Pese a la estrechez del espacio, empezó a doblar las rodillas; pero Rubião se apresuró a hacer que se sentara de nuevo.

—No es necesario que se arrodille —dijo con suavidad.

—Gracias. Pero se lo ruego por Dios, por su madre que está en el cielo.

—Seguro que está en el cielo —confirmó Rubião—. ¡Era una santa mujer! Todas las madres son buenas; pero de la mía, nadie que la haya conocido podrá negar que era una santa. Y virtuosa como pocas. ¡Qué ama de casa!
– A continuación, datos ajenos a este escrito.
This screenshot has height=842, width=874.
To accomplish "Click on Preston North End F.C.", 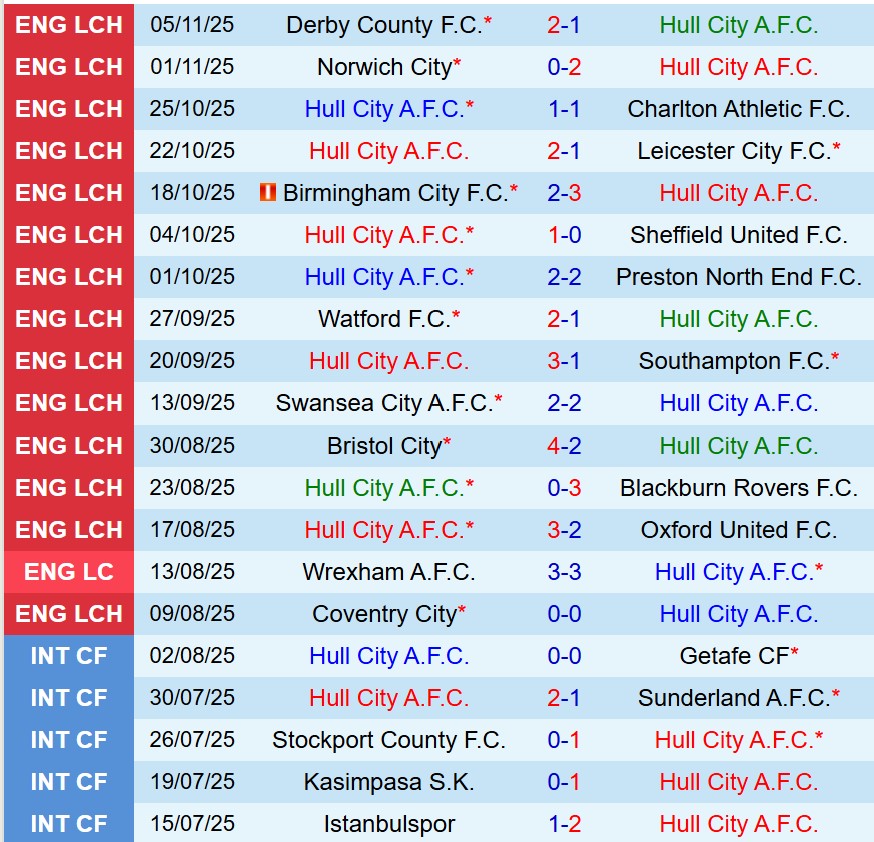I will coord(738,277).
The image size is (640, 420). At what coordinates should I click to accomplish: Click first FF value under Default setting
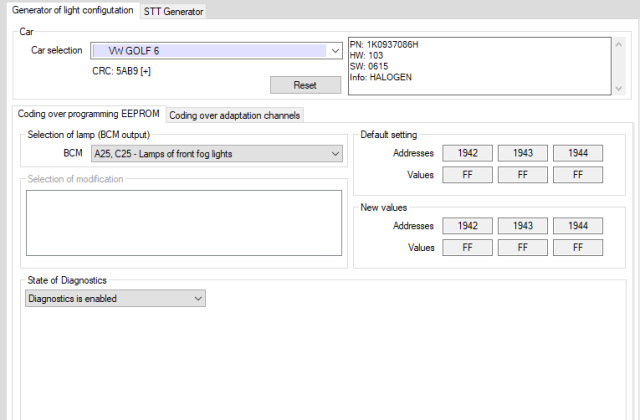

Tanto le daba tener cinco huéspedes como cincuenta, de cada cosa se ocupaba en su hora y momento, y por eso se hizo famosa. Los esclavos la llamaban señora mamá… Y es que realmente era una madre para todos. Seguro que está en el cielo.

—Bien, bien —lo frenó Sofía—. Pues hágalo por el amor de su madre. ¿Sí?

—¿Qué cosa?

—Apearse aquí mismo.

—¿E ir a pie hasta la ciudad? No puedo. Son manías suyas; no nos ve nadie. Y luego estos caballos suyos son magníficos. Fíjese con qué lentitud golpean los cascos… Plas… Plas… Plas… Plas…
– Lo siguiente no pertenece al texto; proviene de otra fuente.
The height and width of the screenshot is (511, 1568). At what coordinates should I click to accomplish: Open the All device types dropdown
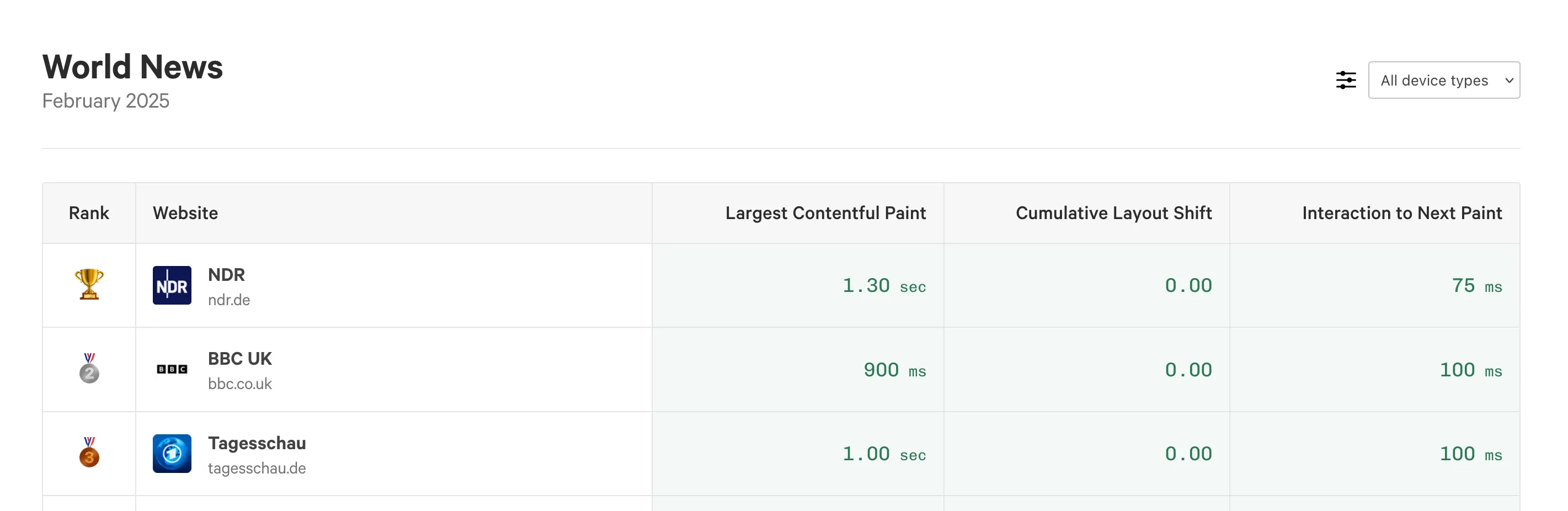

Cansada de rogar, Sofía guardó silencio, cruzó los brazos y se encogió todavía más, si era posible, en su rincón del coche.

«Ahora me doy cuenta», pensó. «Mando parar en la puerta del almacén de Cristiano; le cuento cómo se introdujo este hombre en el coupé, los pedidos que le hice y las respuestas que me dio. Eso será mejor que hacerlo bajar misteriosamente en cualquier calle.»

Rubião, mientras, seguía inmóvil. De vez en cuando hacía girar en el dedo el anillo de brillante, un espléndido solitario. No miraba a Sofía, no decía ni pedía nada. Iban como un matrimonio aburrido. Sofía empezaba a no comprender qué lo había llevado a subirse al coche. No podía ser simple necesidad de transporte. Tampoco vanidad; a la primera queja de ella había bajado las cortinas. Ni una palabra amorosa, ni una alusión remota, temerosa, devota, suplicante. Ese hombre era inexplicable: un monstruo.